Sec. 1351.007. LIMITATIONS AND EXCLUSIONS ON COVERAGE PERMITTED. (a) A group health benefit plan may include:
(1) a limitation on the number of visits for home health services for which benefits are payable, subject to Subsection (b);
(2) an exclusion for home health services coverage for:
(A) custodial care;
(B) services provided by an individual who:
(i) resides in the covered individual's home; or
(ii) is a member of the covered individual's family; or
(C) services provided to a covered individual who is eligible for Medicare coverage;
(3) annual deductible and coinsurance provisions for home health services coverage that are not less favorable than the deductible or coinsurance provisions applicable to hospital services coverage under the plan; and
(4) other coverage limitations or exclusions consistent with the remaining provisions of the plan.

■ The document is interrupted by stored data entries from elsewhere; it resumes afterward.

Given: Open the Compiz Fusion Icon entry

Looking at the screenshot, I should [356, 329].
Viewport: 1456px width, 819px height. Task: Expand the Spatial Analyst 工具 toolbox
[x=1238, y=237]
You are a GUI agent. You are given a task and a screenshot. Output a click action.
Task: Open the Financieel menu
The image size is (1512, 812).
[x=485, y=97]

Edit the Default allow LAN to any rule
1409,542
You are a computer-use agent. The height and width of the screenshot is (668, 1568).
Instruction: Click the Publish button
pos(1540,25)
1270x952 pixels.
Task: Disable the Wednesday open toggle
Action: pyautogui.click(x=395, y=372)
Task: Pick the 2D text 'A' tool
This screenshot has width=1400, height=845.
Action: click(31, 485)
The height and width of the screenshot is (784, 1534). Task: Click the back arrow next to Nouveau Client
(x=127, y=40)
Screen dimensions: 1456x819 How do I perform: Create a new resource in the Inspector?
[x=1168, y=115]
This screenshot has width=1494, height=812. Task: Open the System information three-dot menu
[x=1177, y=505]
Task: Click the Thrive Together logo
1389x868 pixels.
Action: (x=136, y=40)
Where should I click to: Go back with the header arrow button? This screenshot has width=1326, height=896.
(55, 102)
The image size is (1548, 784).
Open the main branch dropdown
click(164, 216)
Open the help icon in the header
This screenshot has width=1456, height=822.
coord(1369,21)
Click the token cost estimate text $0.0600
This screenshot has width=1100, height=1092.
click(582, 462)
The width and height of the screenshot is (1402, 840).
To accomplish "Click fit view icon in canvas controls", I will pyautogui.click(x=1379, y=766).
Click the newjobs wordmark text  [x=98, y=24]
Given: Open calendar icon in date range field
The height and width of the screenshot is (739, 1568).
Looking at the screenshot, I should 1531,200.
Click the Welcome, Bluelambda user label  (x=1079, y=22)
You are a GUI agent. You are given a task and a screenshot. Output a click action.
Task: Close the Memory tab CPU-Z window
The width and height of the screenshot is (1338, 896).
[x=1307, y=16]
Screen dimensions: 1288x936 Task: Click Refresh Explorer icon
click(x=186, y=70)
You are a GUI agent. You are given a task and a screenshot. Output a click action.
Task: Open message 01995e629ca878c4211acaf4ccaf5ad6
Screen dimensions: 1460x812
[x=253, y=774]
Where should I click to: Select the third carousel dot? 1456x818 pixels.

(b) A limitation under Subsection (a)(1) may not limit each individual covered under the plan to fewer than 60 visits in any calendar year or continuous 12-month period.
(c) For purposes of this section, each of the following is considered to be one visit for home health services:
(1) a visit by a representative of a home health agency;
(2) four hours of home health aide service; and
(3) if home health aide service extends beyond four hours, each additional four hours or portion of that four-hour period.
Added by Acts 2003, 78th Leg., ch. 1274, Sec. 3, eff. April 1, 2005.